I Gave Bill Maher A Chance And He Blew It


It has been a year since I wrote a piece called "I Won't Watch Bill Maher Again." The tipping point was Maher's continued anti-vaccination stance, which is dangerous. But a year later, I decided to give Maher another chance on Friday night, hoping to see some clever comments about the presidential election season and hoping to avoid the pseudo-science he has spewed far too often for my taste.

It didn't take long for him to disappoint me. Right after the monologue on his HBO "Real Time" show, Maher sat down for a one-on-one with Samir Chachoua, who claims to have cured Charlie Sheen of AIDS through a therapy he invented that involves drinking the milk of arthritic goats (I'm not kidding!).

My skeptic radar went up immediately, and started pinging like crazy when the "doctor" claimed he was the victim of a conspiracy by the medical establishment to keep his therapy from reaching the general public. Of course, he never explained why mainstream science would want to keep an effective AIDS cure secret -- especially if there's money to be made from it. Watching him answering Maher's softball, total-bullshit-believing questions, I was sure Chachoua had never had his work peer-reviewed or published in a reputable medical journal, and was more than likely duping not-so-bright rich people into paying him huge amounts for his "cure." I also doubted that Sheen had given Chachoua permission to discuss his private medical information on national television -- a clear violation of the HIPAA law.

I knew that this televised nonsense would not escape the scrutiny of renowned science blogger Dr. David Gorski at the Science Based Medicine website -- and it hasn't:
Maher, for his part, does inject a little “skepticism” when he asks, in essence, how come nobody else knows about this if it’s so great? Interestingly, as is so often the case (I’m talking to you, Stanislaw Burzynski), Chachoua has a lovely conspiracy theory in which he claims UCLA and Cedar-Sinai Medical Center “came courting” him to test out his work in the mid 1990s, which might actually be true given that the NIH was at the time being politically pressured to examine alternative cancer cures. As is the usual case, this collaboration, if it ever happened, didn’t turn out well. If you believe Chachoua, “they published it on their own and buried it.” Well, certainly there are no publications by Chachoua about it. Searching PubMed didn’t turn up anything. There is another Chachoua who has published about AIDS, but it obviously isn’t Samir Chachoua...

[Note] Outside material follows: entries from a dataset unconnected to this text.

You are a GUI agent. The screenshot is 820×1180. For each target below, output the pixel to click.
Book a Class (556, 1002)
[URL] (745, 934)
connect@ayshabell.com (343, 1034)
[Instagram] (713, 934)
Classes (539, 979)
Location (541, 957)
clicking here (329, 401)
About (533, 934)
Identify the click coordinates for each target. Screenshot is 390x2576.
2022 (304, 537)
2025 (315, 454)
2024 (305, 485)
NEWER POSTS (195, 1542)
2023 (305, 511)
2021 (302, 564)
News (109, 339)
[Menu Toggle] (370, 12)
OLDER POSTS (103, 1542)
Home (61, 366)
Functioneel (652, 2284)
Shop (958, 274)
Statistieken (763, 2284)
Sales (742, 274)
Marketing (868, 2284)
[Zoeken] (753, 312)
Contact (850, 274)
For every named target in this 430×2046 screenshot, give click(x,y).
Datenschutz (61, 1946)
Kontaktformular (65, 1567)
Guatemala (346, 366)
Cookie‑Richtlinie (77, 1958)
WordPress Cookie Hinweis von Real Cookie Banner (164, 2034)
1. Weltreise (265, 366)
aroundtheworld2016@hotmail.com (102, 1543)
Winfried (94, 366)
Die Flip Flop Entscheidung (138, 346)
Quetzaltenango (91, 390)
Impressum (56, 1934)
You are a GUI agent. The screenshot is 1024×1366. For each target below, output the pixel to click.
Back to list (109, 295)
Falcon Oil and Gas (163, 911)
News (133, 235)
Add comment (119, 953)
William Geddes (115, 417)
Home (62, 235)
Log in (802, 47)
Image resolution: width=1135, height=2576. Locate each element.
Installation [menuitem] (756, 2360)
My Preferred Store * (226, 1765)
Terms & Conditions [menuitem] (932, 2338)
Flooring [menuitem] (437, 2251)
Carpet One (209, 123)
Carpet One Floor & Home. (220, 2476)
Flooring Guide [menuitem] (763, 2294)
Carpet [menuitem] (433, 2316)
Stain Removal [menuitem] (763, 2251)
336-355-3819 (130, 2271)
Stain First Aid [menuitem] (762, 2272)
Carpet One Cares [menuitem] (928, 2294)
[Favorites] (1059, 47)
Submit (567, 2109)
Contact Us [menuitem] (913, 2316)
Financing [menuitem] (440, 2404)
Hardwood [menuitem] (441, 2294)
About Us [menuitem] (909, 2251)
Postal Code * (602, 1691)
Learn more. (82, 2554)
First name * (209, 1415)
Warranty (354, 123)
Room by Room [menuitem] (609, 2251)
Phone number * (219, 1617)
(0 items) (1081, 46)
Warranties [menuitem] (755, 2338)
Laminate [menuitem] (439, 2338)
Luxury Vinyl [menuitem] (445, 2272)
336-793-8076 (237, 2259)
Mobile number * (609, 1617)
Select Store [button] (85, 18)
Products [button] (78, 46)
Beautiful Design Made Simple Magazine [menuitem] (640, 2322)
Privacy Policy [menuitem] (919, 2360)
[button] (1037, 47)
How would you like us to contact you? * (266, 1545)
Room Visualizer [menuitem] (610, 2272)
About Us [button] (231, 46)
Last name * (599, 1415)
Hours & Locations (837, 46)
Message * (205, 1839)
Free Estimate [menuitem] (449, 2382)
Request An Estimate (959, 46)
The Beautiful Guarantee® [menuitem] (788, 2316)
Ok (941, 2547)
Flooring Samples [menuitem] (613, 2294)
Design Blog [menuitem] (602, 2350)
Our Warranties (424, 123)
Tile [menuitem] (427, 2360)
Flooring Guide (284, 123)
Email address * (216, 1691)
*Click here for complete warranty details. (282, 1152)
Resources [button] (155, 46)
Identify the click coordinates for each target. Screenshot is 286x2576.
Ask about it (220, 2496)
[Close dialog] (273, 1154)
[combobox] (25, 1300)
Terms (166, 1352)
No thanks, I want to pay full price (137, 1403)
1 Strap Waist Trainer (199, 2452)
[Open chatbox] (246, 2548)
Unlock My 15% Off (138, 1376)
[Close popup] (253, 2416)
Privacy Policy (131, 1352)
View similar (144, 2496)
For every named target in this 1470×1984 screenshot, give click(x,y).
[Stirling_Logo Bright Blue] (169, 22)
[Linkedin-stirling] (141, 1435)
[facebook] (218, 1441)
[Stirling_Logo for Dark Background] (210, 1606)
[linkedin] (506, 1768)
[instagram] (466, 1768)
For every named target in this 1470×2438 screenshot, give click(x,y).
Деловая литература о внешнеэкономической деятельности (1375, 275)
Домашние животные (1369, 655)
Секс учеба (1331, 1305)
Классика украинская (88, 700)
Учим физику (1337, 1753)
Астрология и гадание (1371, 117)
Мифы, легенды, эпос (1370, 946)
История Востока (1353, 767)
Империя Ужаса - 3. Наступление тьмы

In the past, I’ve said that nothing Maher could say or do would surprise me anymore. I was mistaken. As highly critical as I’ve been of his promotion of antivaccine pseudoscience and outright quackery, even I never thought he’d fall for such an obvious cancer quack hook, line, and sinker like this or that he’d let this quack repeat such obvious misinformation, all while admiringly lapping it up.
Gorski gets into the details of what Chachoua claimed on both "Real Time" and the "Dr. Oz" show -- and then dissects every piece of it to expose the pure quackery. While scientifically dense, Gorski's piece is well worth your time.

You may also be interested in this piece by another science blogger, Dr. Steven Novella, who not only mocks Chachoua's claims, but explains why anyone would fall for them:
Apparently this quack also pulled a dramatic stunt – he reports that he injected Sheen’s blood into himself, to show him how confident he was that Sheen was cured. No reputable doctor would ever do this. This was a clear stunt, and only demonstrates how desperate the con artist was to convince his celebrity mark. He knew what was at stake – and it worked.

In addition he claims lab tests that show Sheen is HIV negative, and claims the first cure of HIV in an adult. Without independent verification, this is worthless, of course. Fake lab tests are all just part of the con.

Another part of the psychology here is that people want to feel that they are one-step ahead of the herd. Getting standard treatment available to everyone just seems so mediocre. If, however, you do “research” and find that there is a reported better option, that you can get a treatment that is safer or more effective than the regular treatment, that has a huge appeal. You can congratulate yourself on your cleverness and ingenuity, your open-mindedness, and your wisdom in seeing how corrupt the system is. You are not only one of the enlightened few, you will use your knowledge to cure yourself.

This view also creates a massive disincentive to ever admit that you were wrong. Admitting error, even when the disease that could have been cured or managed by modern medicine is now ravaging your body and killing you, is just too difficult. You would have to abandon your entire self-image. You would have to admit that you were not being clever, wise, and open – just naive and desperate.

Con-artists know this and count on it.
Dr. Novella will join me tomorrow at 1:35pm CT when I fill in on KTRS to discuss this further.

As for Maher, I'm back to not watching him. Like the milk of arthritic goats, he's offering something I just won't swallow.